### [Text excerpt]
==================================================
However, I was lost about how research could help me until I observed one of my colleagues. Her lesson started with three simple words, printed on a slide: “Can you still…?” These words were followed by three questions, which referred back to what the class had been taught in previous lessons. This was how this colleague started every lesson she taught.
Could simply revisiting prior learning at the start of a lesson in this way really help pupils to remember and apply knowledge more effectively, I wondered. Instead of using a starter activity as a “way in” to the lesson, would it be better to use it this time to encourage recall?
I was excited by the potential. Our school’s results in the previous year had given us a progress score of +1.5 - an average score for schools in England. However, just 68 per cent of pupils had met the expected standard in maths. This meant that we had fallen short.
I wanted to find out whether regularly revisiting learning could help to improve our results. Could I develop the question “Can you still…?” into a finely-tuned tool to support and develop memory?
What is retrieval practice?
So I began looking into the research around retrieval practice and came across the work of Hermann Ebbinghaus, a German psychologist who studied memory in the 1880s. He is perhaps best known for what is called the “forgetting curve”, which illustrates the way in which people forget information they have learned, with the sharpest decline occurring in the first 20 minutes after learning, and retention continuing to decrease significantly throughout the first hour.
This fact is something that I think we often do not pay enough attention to in teaching. But, as researchers Nicholas Soderstorm and Robert Bjork write in “Learning Versus Performance: An Integrative Review” (2015), “the principle of instruction is long-term retention”. In order to achieve this, what the research was suggesting I needed to do was to periodically interrupt my pupils’ forgetting process. If I could do this, the evidence implied, I would be able to strengthen their ability to recall information from their long-term memories.
==================================================
### [Data lines]
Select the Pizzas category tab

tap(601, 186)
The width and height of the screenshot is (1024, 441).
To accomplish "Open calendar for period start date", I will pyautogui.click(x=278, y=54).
==================================================
### [To be done]
Answer these questions from the passage on retrieval practice:
(a) What three words were printed on the colleague's slide?
(b) What percentage of pupils had met the expected standard in maths?
(c) In what decade did Hermann Ebbinghaus study memory?

### [Task result]
(a) "Can you still…?"
(b) 68 per cent
(c) The 1880s